Here is a program with a very limited audience (researchers, statistics students). It replaces some of the more common statistical tables. It will compute the p value (probability of a more extreme result) for the Z, t, F, and chi square distributions. Or, for a given alpha level, it will calculate the corresponding critical value of the statistic. For the Z and t distributions, you have your choice of one tailed or two tailed tests. For the t and F distributions it will also report the corresponding value of Eta. Eta is a measure of effect size - the nonlinear correlation between the independent and dependent variables. Eta squared can be interpreted as the proportion of explained variance. For me, it is quite nice to have these functions available on my touch phone (Samsung Omnia). Authors frequently neglect to report effect size but I can just whip out my phone, plug in the t or F value, and see for myself. Useful for improving accracy in interpreting research results. I now return you to the real world . . .
Sorry about that. I did not include the graphics because they are embedded in the .exe file. I should have realized that they would be useful if someone wanted to run the source code. I have attached a new zip file that should have everything. By the way, I just noticed the same .exe file runs on both my desktop and on my windows mobile devices. That is really nice!
Thanks. As long as your program doesn't use any device specific keywords (liks SIP) or libraries, the executable will run on the desktop as well.
Interesting... So you say that the phrase 'device specific' in a sentence like 'device specific keywords or libraries' doesn't apply to the second term?
Not necessarily, it is an ambiguous construction that can mean either as there is no explicit way in English of grouping the second term with the first. I've consulted my partner, she's more of a grammarian than I, and she suggests the less (but still) ambiguous phrase "keywords or libraries specific to the device". Interestingly "libraries or keywords specific to the device" is more ambiguous than "keywords or libraries specific to the device" as "libraries" in the first form could imply "any libraries" but "keywords" in the second form is unlikely to mean "any keywords" and so will be grouped in the readers mind with "specific ...". I don't know about other languages but lawyers and legislators use specific forms of English, usually without punctuation, in order to try to avoid the ambiguities that abound in the English language in order to specify absolutely precise meaning.
She went for a bath, had a think while relaxing and came up with "keywords or libraries, either of which are specific to the device"
:sign0013::sign0006: It is too long. I tried to avoid "device specific keywords or device specific libraries", which is shorter. I'll settle on: Code: If device_specific AND [B]([/B]keywords OR libraries[B])[/B] Then will also work on desktopEnd If
Shouldn't that be Code: If device_specific AND [B]([/B]keywords OR libraries[B])[/B] Then will_work_on_desktop = TrueEnd If Optimized compilation doesn't like spaces in variable names :sign0100:
How can this probability calculator be used specifically?
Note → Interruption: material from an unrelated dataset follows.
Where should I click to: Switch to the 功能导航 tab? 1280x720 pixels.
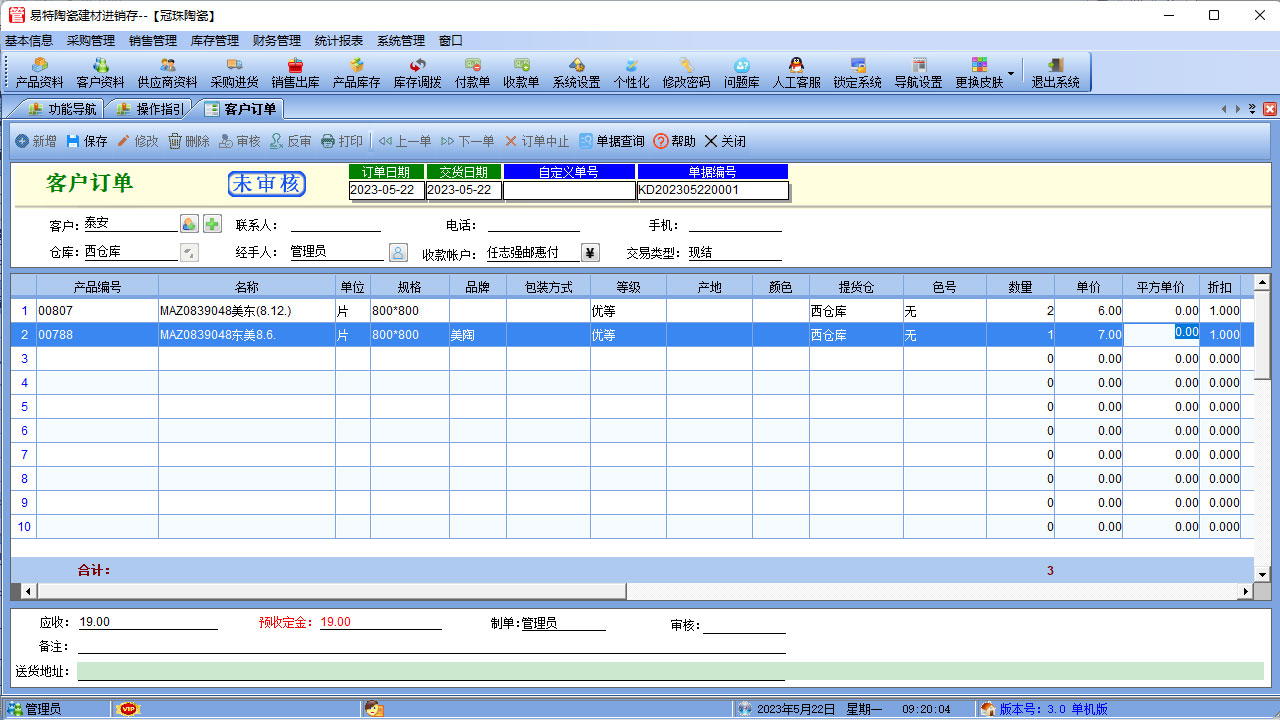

What are the real world applications and who would use them exactly? Is it just for students?
To be totally truthful, I've not even down loaded it. I have now, and will respond tomorrow evening :sign0148:
ProbCalc deals with four common statistical distributions: Z, t, F, and chi square. These distributions are used for statistical inference, usually within the context of experimental or applied research. ProbCalc can be used in lieu of tables printed in the back of statistical text books. In null hypothesis testing, an experiment is conducted usually with at least one experimental group and one control group. For example, one group of people may be given a "brain booster" drug, and another group given a placebo. Then an IQ test is administered to see if the drug had any effect. Rarely will two groups get exactly the same results even when the experimental treatment had no effect. Statistics can be computed to determine the liklihood of the observed outcome under the presumption that the experimental treatment had no effect. ProbCalc computes this probability. A probability calculator has the advantage (over tables) of being able to calculate precise p (pobability) values for any given experimental (i.e., statistical) result. There are more comprehensive probability calculators available for Windows based computers but this is the first (I believe) for a PPC. ProbCalc also computes the degree of relationship between the independent and dependent variables in the experiment (for t and F tests). For the example, this would be the relationship between the drug and the outcome on the IQ test. When squared, Eta (the relationship statistic computed by ProbCalc) can be interpreted as the percentage of explained variance. So if, for example, Eta = .40 for the current example, you could concluded that 16% of the observed variance in IQ scores could be explained by the drug. The advantage of having a portable version available is that one can use it in the library when reading the research literature (yeah, I know the library is not the real world . . .). Many authors do not report effect size (relationships) and only report whether the experiment was statistically significant (P<.05, for example). I have seen MANY published research reports with very strong conclusions that were based on research with a very small Eta. In other words, an experiment can be statistically significant without being practically significant. ProbCalc is an extremely useful tool for putting published research into a real word context -- and it takes just seconds. Hope I didn't bore you too much.